Mit der Veröffentlichung der delegierten Rechtsakte am 9. Februar 2015 wurde der endgültige Startschuss für die Umsetzung der Falsified Medicines Directive (2011/62/EU) gegeben. Die Implementierungsfrist für die notwendigen Änderungen fällt mit nur drei Jahren eher knapp aus. Das erfordert eine stringente Projektführung. Wichtig ist, den richtigen Einstieg zu finden. Ausgangspunkte können die Verpackungslinie (bottom-up) oder die beteiligten IT-Systeme (top-down) sein. Der Ausbau der Verpackungslinie mag konzeptionell einfacher erscheinen, im Gegensatz zum Angebot bei Verpackungsgeräten sind aber nur wenige IT-Lösungen für die Serialisierung erhältlich. Will man die Softwareauswahl nicht weiter einschränken, empfiehlt es sich in der IT anzusetzen.
Ein weiterer Knackpunkt sind die regulatorischen Vorgaben. Bei ST&T ist es nicht so einfach, sich an den funktionalen Anforderungen zu orientieren, denn nicht einmal innerhalb des EWR herrscht Einigkeit. Sicher ist, dass Seriennummern und Begleitdaten als 2D Data Matrix Code auf den Faltschachteln aufzubringen sind. Wie diese darin codiert werden und wie der Datenaustausch mit den nationalen Datenbanken erfolgt, hängt aber vom jeweiligen Staat ab. Im Fall des deutschen Modells securpharm stehen umfassende Informationen zur Verfügung, was leider nicht für alle Länder gegeben ist. Hinzu kommen lokale Anforderungen mit alternativen Codierungen und Kennzeichnungsverfahren. Noch komplizierter wird es in Ländern wie China, die ein richtiges T&T-System und nicht nur eine Authentifizierung von Seriennummern fordern. Für eine vollständige Traceability genügt es nicht, die Faltschachteln zu serialisieren und die Daten an eine Datenbank zu übermitteln, sondern es müssen die Inhalte der verschiedenen Transportgebinde und die Verpackungshierarchien im System ausgeprägt werden. Angesichts der vielfältigen regulatorischen Anforderungen führt kein Weg an einer gründlichen Analyse vorbei.
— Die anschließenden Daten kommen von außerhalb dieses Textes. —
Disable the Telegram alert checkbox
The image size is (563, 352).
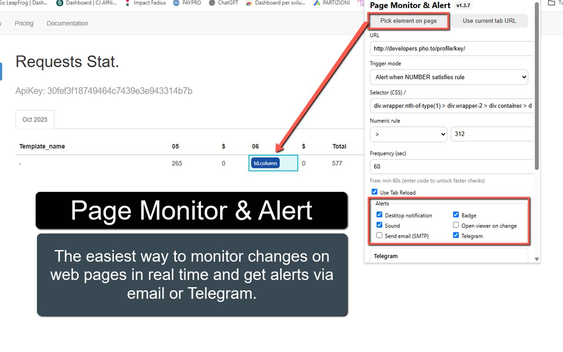click(x=456, y=235)
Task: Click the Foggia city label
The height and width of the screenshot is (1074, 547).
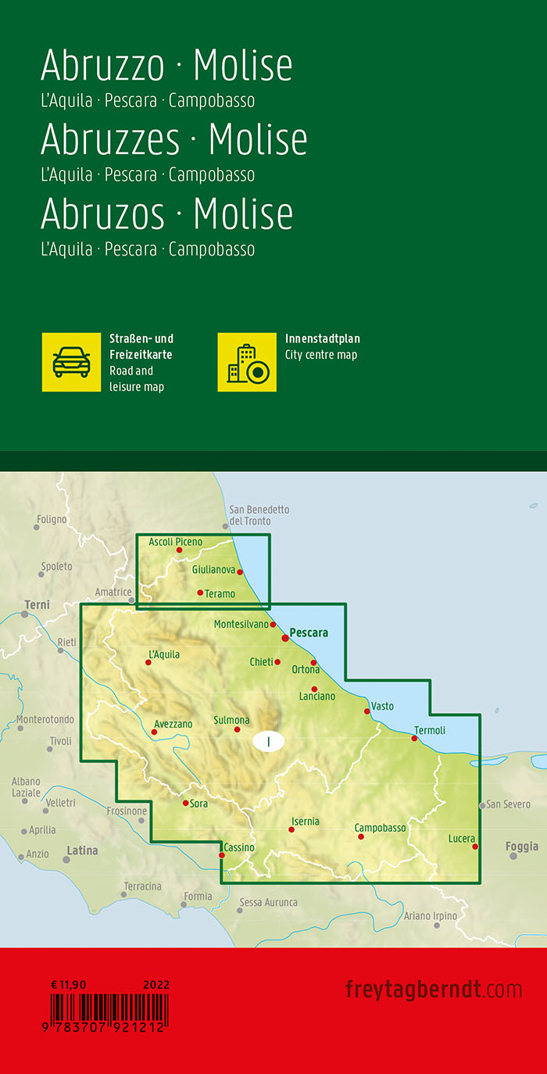Action: tap(522, 846)
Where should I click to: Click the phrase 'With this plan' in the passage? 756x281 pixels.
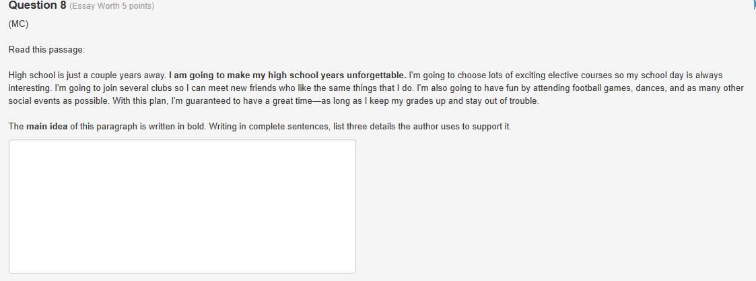(x=136, y=101)
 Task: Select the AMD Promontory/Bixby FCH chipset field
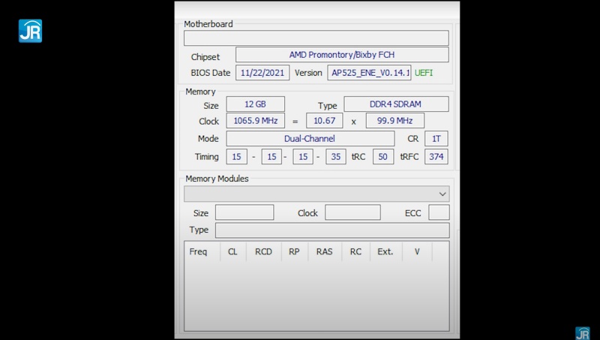[342, 55]
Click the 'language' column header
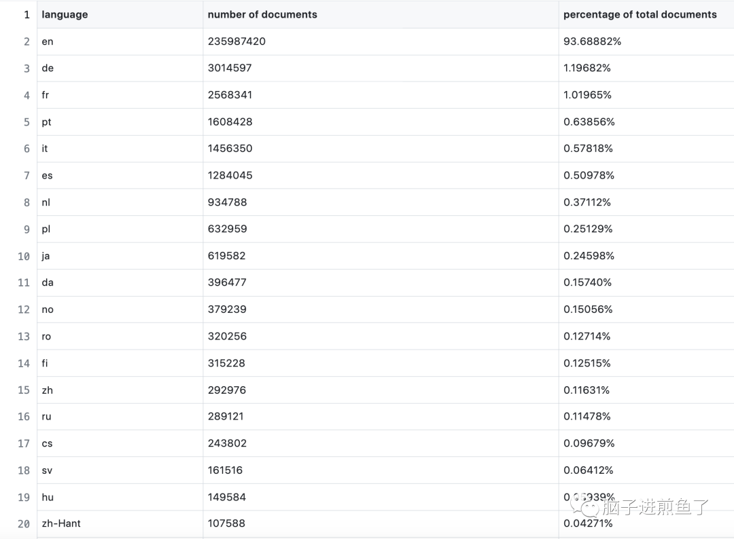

Und am Ende ist ein flexibles System der Schlüssel zum Erfolg – zumal in vielen Ländern die Serialisierungsbestrebungen noch am Anfang sind.
Neben dem Generieren, Erfassen und Übermitteln von Seriennummern und Produktdaten sind Geschäftsvorfälle wie die Zerstörung von Barcodes, Verpackungen oder der Ware beim Transport oder Re-Importe und natürlich der eigentliche Ernstfall – das Auftauchen gefälschter Seriennummern – zu berücksichtigen. Die Anschaffung oder Erweiterung eines einzelnen Systems wird nicht ausreichen. Das ERP-System, das MES und/oder die Liniensteuerung selbst müssen angepasst werden, um u. a. zu klären, auf welcher Ebene die Seriennummern generiert, verwaltet und mit den Produktdaten verbunden werden. Die Auswahl an verfügbaren Lösungen ist zwar nicht groß, aber die wichtigsten Anbieter bieten Erweiterungen ihrer Lösungen und Services an. Eine Hauptschwierigkeit besteht in den Schnittstellen zwischen den einzelnen Systemen – unabhängig, welches das führende ist. Explizit hingewiesen sei dabei auf EPCIS der GS1 (Electronic Product Code Information Services, https://de.wikipedia.org/wiki/EPCIS) als Standard für die Definition von Kommunikationsschnittstellen in der Lieferkette, der die wichtigsten Prozesse abdeckt und von einigen der erhältlichen Lösungen unterstützt wird. Nur das System, das mit den Verifizierungsdatenbanken Daten austauscht, muss deren Kommunikationsprotokolle beherrschen.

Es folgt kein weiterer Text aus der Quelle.